**Request**
Answer these questions using the article on ways the IRS can pay for school:
(a) How much can be put into a Coverdell Account per child under age 18 in 2011?
(b) By how much does a Coverdell Account reduce college financial aid eligibility?
(c) What expenses are Section 529 plan dollars limited to?

2/28/2011 1:21 PM ET|
4 ways the IRS can pay for school
Sometimes help comes from unexpected places. Did you know you can use the tax code to help reduce the cost of your children's education? Here's an easy lesson.
It's as American as apple pie! No member of Congress gets re-elected after voting against parents, kids and education. That's why the education goodies flavoring our tax code are so sweet. Here are four of the best:
1. Coverdell Accounts
These used to be called Education IRAs or Education Savings Accounts. Fund a Coverdell Account with as much as $2,000 per child under age 18 in 2011, and all earnings used for qualified educational expenses (including tuition, fees, room and board) can come out tax-free. Sorry, you don't get a current deduction. But these are the only tax-favored accounts that can be used for elementary and secondary school expenses as well as for college.
If you invest $2,000 a year earning 7% in a Coverdell Education Account for 18 years, you'll have $36,758 in tax-free income and a total account valued at $72,758.
Afraid your oldest won't go to college? Or what if he winds up winning a full scholarship? You can roll over any unused Coverdell money to other family members, provided they are under age 30, without penalty. All funds must be distributed before the last beneficiary hits age 30.
Congress included an income limit (the phaseout is $95,000 to $110,000 for single filers and $190,000 to $220,000 for joint returns), but it's an empty provision. Anybody with earned income can open a Coverdell Account. You don't even have to be related to the beneficiary. If your income is too high to qualify, gift the money to a grandparent or friend to contribute. Even a child beneficiary can contribute.
Coverdell Accounts are considered an asset belonging to the student for college financial aid purposes. Aid eligibility is reduced by 35% of the value of the account.
On the other hand, you have the value of the account. Or maybe you used it up on elementary and secondary school expenses. Either way, you're still ahead of the game.
2. Section 529 plans
These qualified state tuition programs, established by a state or state agency, allow you to:
- Purchase tuition credits or certificates for the payment of education expenses, or
- Make contributions into an account to pay qualified education expenses such as tuition, books, fees, room and board.
Unlike funds in Coverdell Accounts, these dollars can be used only for undergraduate and graduate college expenses. As with the Coverdell, you don't get a federal tax deduction.

**Data extract**
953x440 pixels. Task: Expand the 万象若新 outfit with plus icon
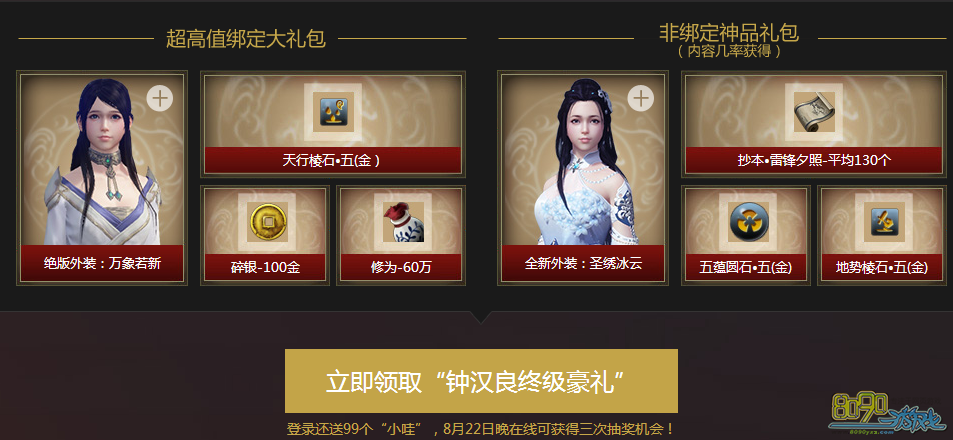pyautogui.click(x=160, y=98)

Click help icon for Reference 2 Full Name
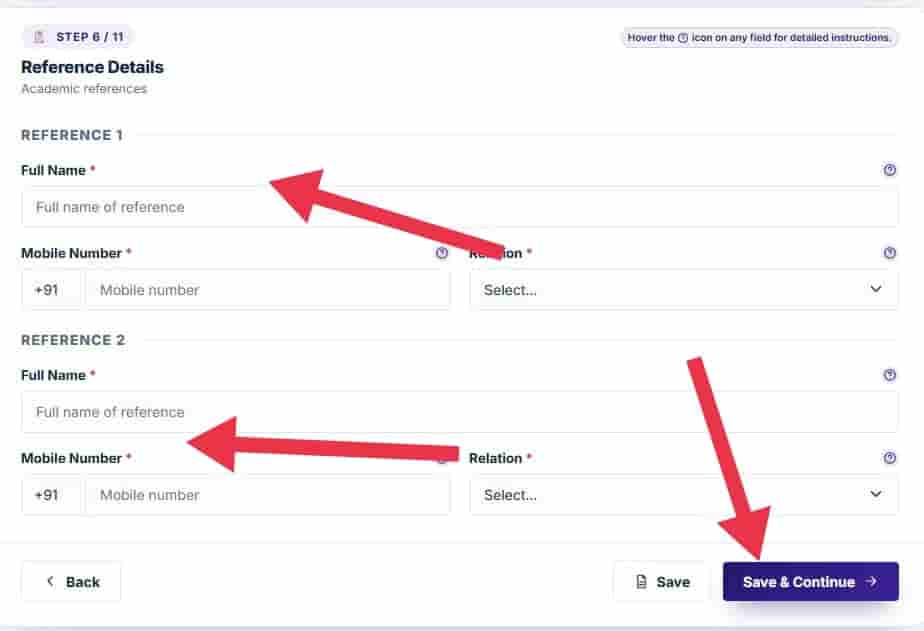(889, 375)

**Problem solution**
(a) As much as $2,000 per child.
(b) By 35% of the account's value.
(c) Undergraduate and graduate college expenses only.